I hadn't heard of it before.
I'm not publishing or leaking any data either. I'm linking to something that was already made public which contains my own data.
Also it's just a really crappy thing to do IMO.
They don't want to solve your problem. You aren't their customer. They want to comply with the letter of the request in as much as it covers their own butt in terms of regulatory requirements and/or political optics.
Hashing a birthday and SSN is deterministic. We could deterministically keep that data deleted. This would be better than we have today, and could be done reliably and affordably.
The companies can easily be required (by law) to implement the “good” solution. Everyone complaining it’s not “perfect” is stopping “good”.
If you can’t get your SSN right, you can’t expect a company to delete it.
Since the salts are random, unique to each SSN and long: a) you'll find no existing rainbow table that contains the correct plaintext for your SSN hash and b) each SSN now requires its own bruteforcing that is unhelpful for any of the other SSNs
Combine that with a very expensive hashing method like PBKDF2 (I'm sure there's something better by now) and you've made it pretty dang hard for non state actors to bruteforce a significant chunk of SSNs. There's also peppers that involve storing some more global secrets on HSMs.
I'm sure the crypto nerds have like a dozen better methods than what I can come up with but the point is this is not a feasibility issue.
In a password database, salt is not secret because the password combined with it is secret and can be anything. Even if you know the salt for a particular user, in order to crack that user, you need to start hashing all possible passwords combined with that salt. If a user picks a dumb password like password123, then they are not safe if the salt leaks. Other users with password=password123 will not be immediately apparent because other users have different salts. You would have to try password123 combined with each user’s salt to identify all the users with password123.
You said “It wouldn't be too hard to issue a very large, known, public salt alongside each SSN.” That means there should be some theoretical service where you pass it an ssn and get back the salt, right? So what have you gained? Any attacker with an ssn can get the salt, and nothing was gained. Or if attackers don’t have ssns they can just ask for all the salts, the mapping from ssn to salt is public so they know 000-00-000 has salt1, 000-00-001 has salt2, etc, so you haven’t increased the amount of hashes attackers have to do to do whatever it is they want to do.
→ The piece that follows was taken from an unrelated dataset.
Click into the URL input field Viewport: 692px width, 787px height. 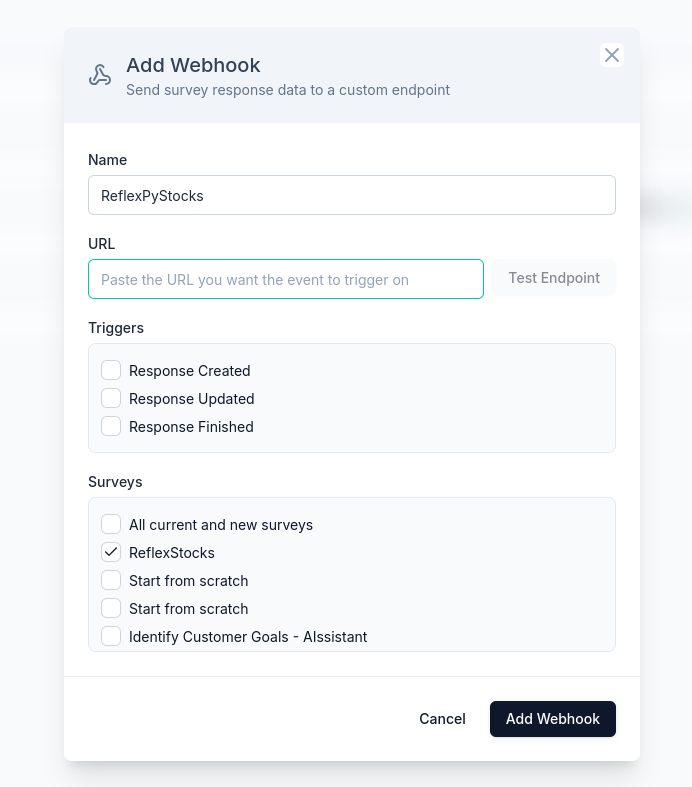[286, 279]
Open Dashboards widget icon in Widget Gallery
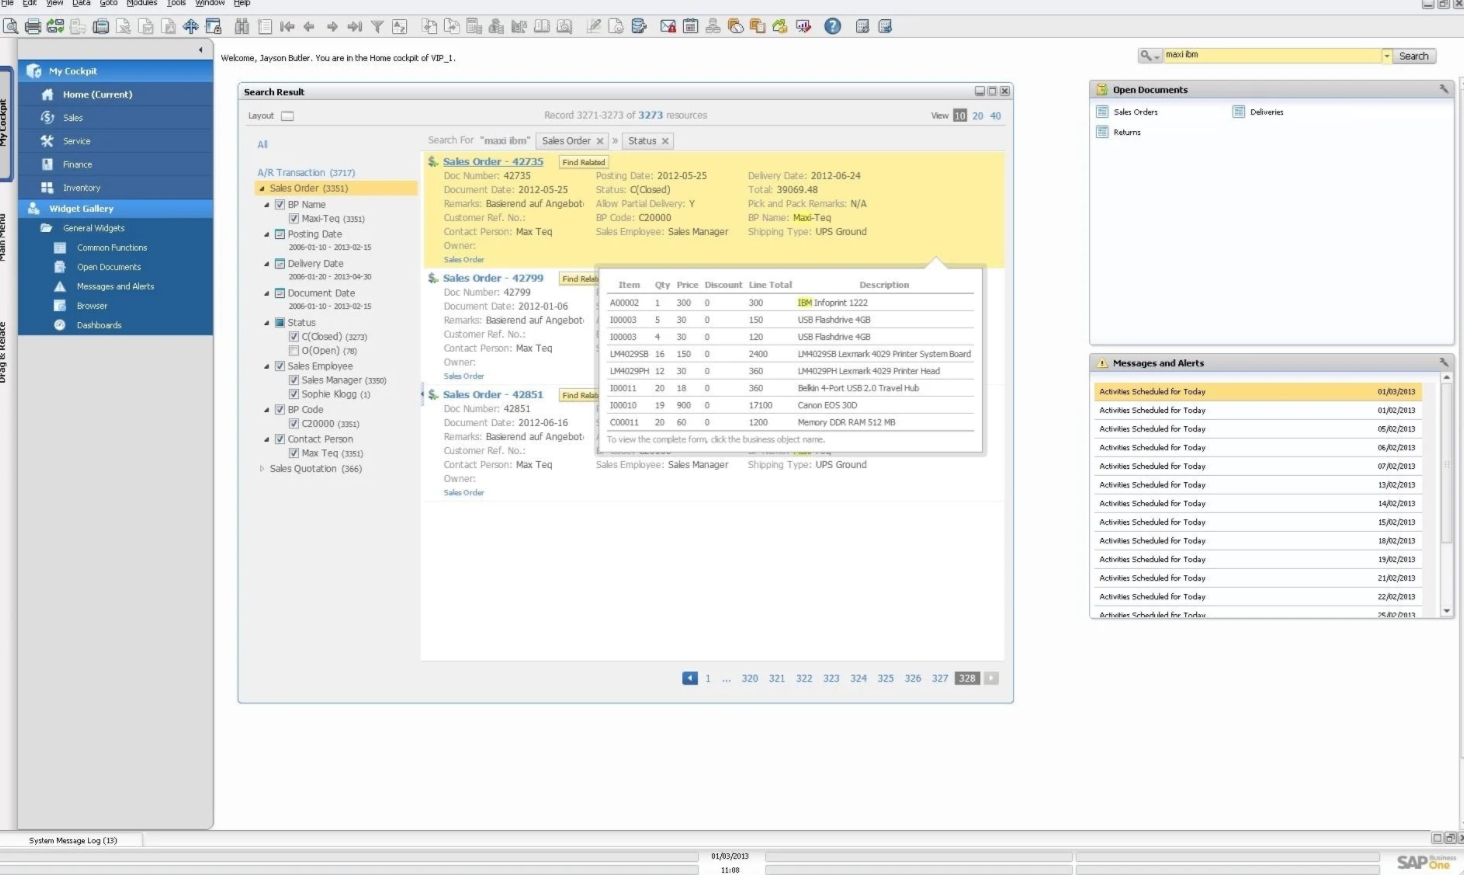The image size is (1464, 875). (60, 325)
You’re right about commercial interests being at play. That’s why we don’t have laws like GDPR in the USA. Crypto nerds have thought about this long and hard and if it was that easy we wouldn’t need stupidly complex laws like GDPR. They would “just add salt.” Or other services would “just add salt” instead of relying on more complex and expensive forms of identity verification and protection.
You don’t need to be a crypto nerd to try to describe a flow where having a public known salt per ssn helps with privacy. You do not need to be a crypto nerd to design secure one way hash functions that would plug into that flow.
Even if such a service doesn’t exist, and you just have a list of all the salts without knowing which ssn they map to, you’re just hand waving how hard it will be to hash the entire salt*ssn set.
Hashing a salt+ssn can’t take too too long because data brokers need to be doing it frequently in order to verify identities.
In this report, https://files.consumerfinance.gov/f/documents/cfpb_consumer-..., it says monthly volume of credit card marketing mail is in the hundreds of millions per month. Can we assume that each piece of mail is roughly associated with one instance of hashing a salt+ssn? Given that number, how expensive (in terms of time, compute cycles, whatever) can it possibly be to hash a salt+ssn? If we make it too expensive, expensive enough to support your “age of the universe” claims, credit markets would grind to a halt.
Poster above me just said “add salt” and waved their hands without describing anything concrete, like just saying some magic words can solve hard problems.